The Secretary of State stated that bringing forward the Environment Bill “as soon as possible” was “hugely important” and that “interim arrangements” were in place to cover the governance gap between the UK leaving the EU on 31 October and the establishment of the OEP to ensure “complaints and concerns can be investigated from the start and passed on to the OEP once its established”.
When asked to confirm the independence of the OEP from ministerial interference, Villiers stated that proposals made by the Efra Committee will be taken on board in the revised Environment Bill, with the suggestion that the OEP should be modelled on the Office for Budgetary Responsibility having “much to recommend it”, and that the Bill would guarantee the OEP a sufficient degree of independence.
Villiers was also asked by Angela Smith MP about the status of the chemicals regime intended to replace the EU’s REACH regulation – Smith stated that the chemicals industry had recently called the government’s plans for chemicals registration post-Brexit ‘unworkable, unrealistic and costly’, while the government previously admitted that the cost of taking on the roles currently provided by the European Chemicals Agency could be in the “tens of millions of pounds”. In response Villiers said the government was “determined” and “confident” that there will be a functioning chemicals regimes come Brexit day.
Resources and waste a ‘key priority’
The resources and waste industry has been looking on at developments at Defra with some anxiety following Boris Johnson’s ascent to power.
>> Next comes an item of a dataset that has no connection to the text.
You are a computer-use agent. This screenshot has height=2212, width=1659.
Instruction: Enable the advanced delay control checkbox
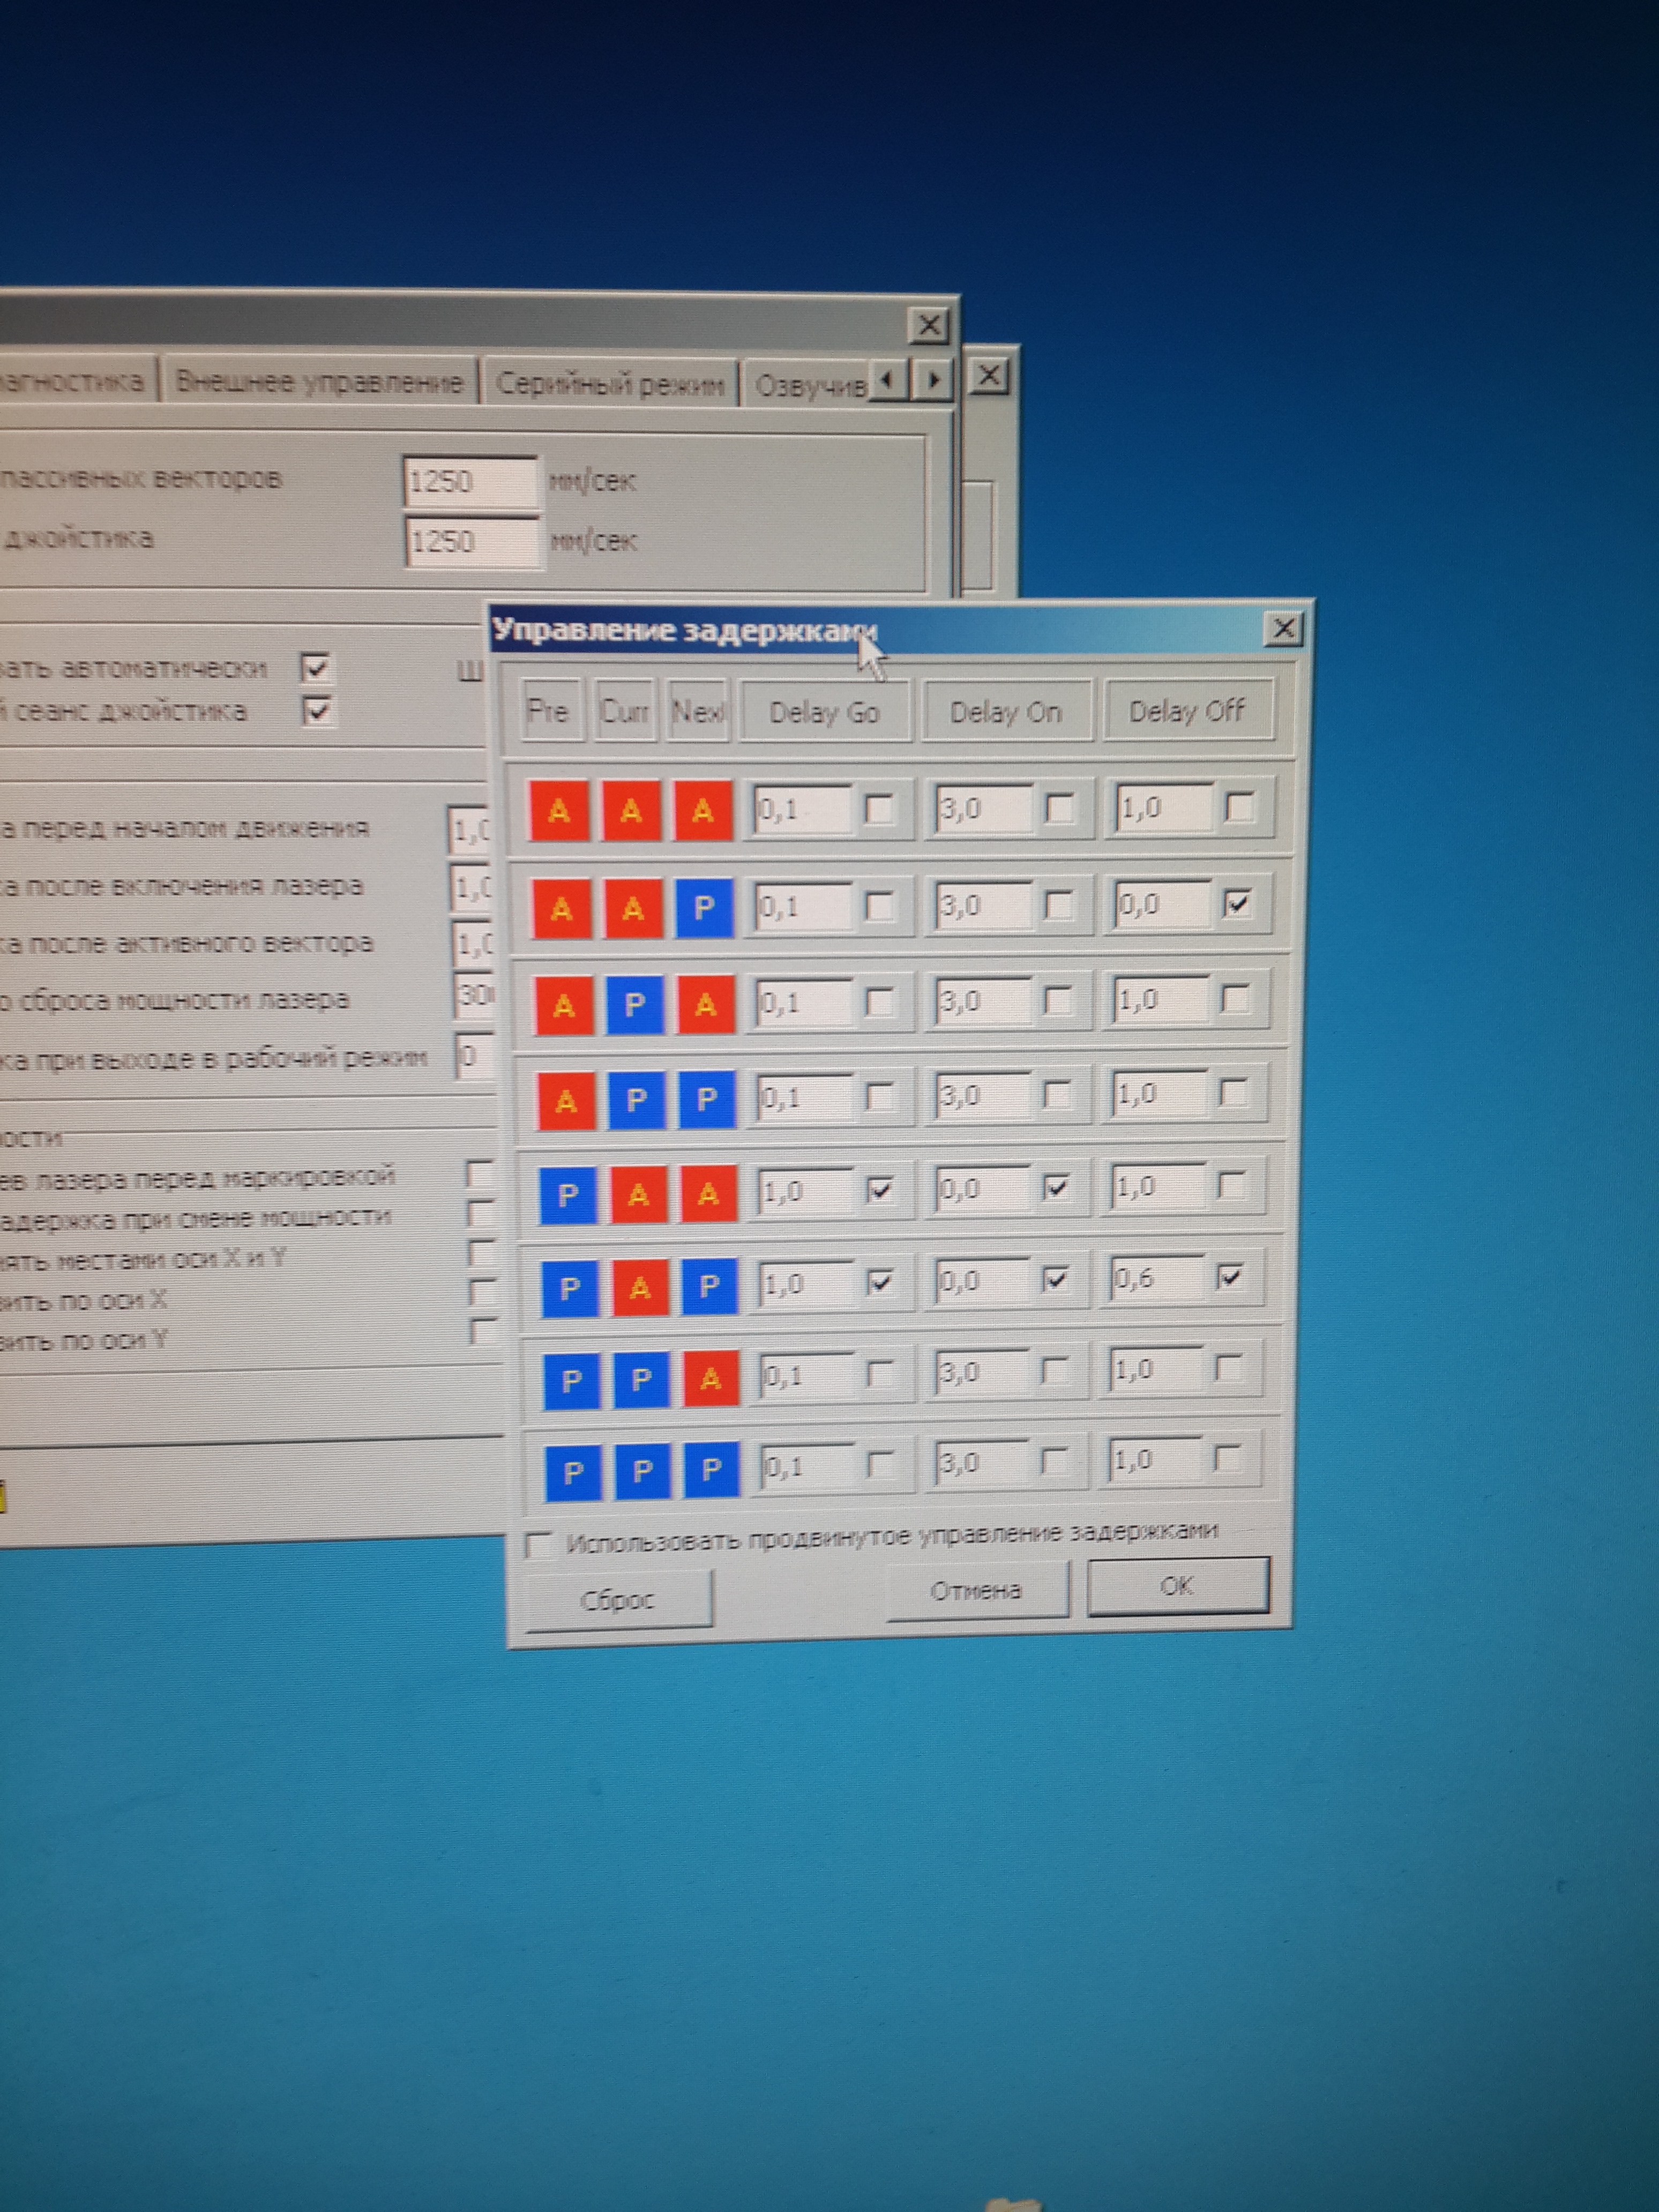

Michael Gove, one of the most active and respected Environment Secretaries of of recent times, was moved on in Johnson’s cabinet purge in July, while Resources Minister Therese Coffey was appointed Secretary of State for Work and Pensions on Sunday (8 September) following the resignation of Amber Rudd over the government’s approach to Brexit.
In words seeking to reassure the industry, Villiers stated that tackling waste, litter and the pollution of our oceans were a “key priority” for her and that she wanted to “harness the public enthusiasm” for this. She added that she hoped to put her own “individual stamp” on these projects, while continuing the work of Michael Gove.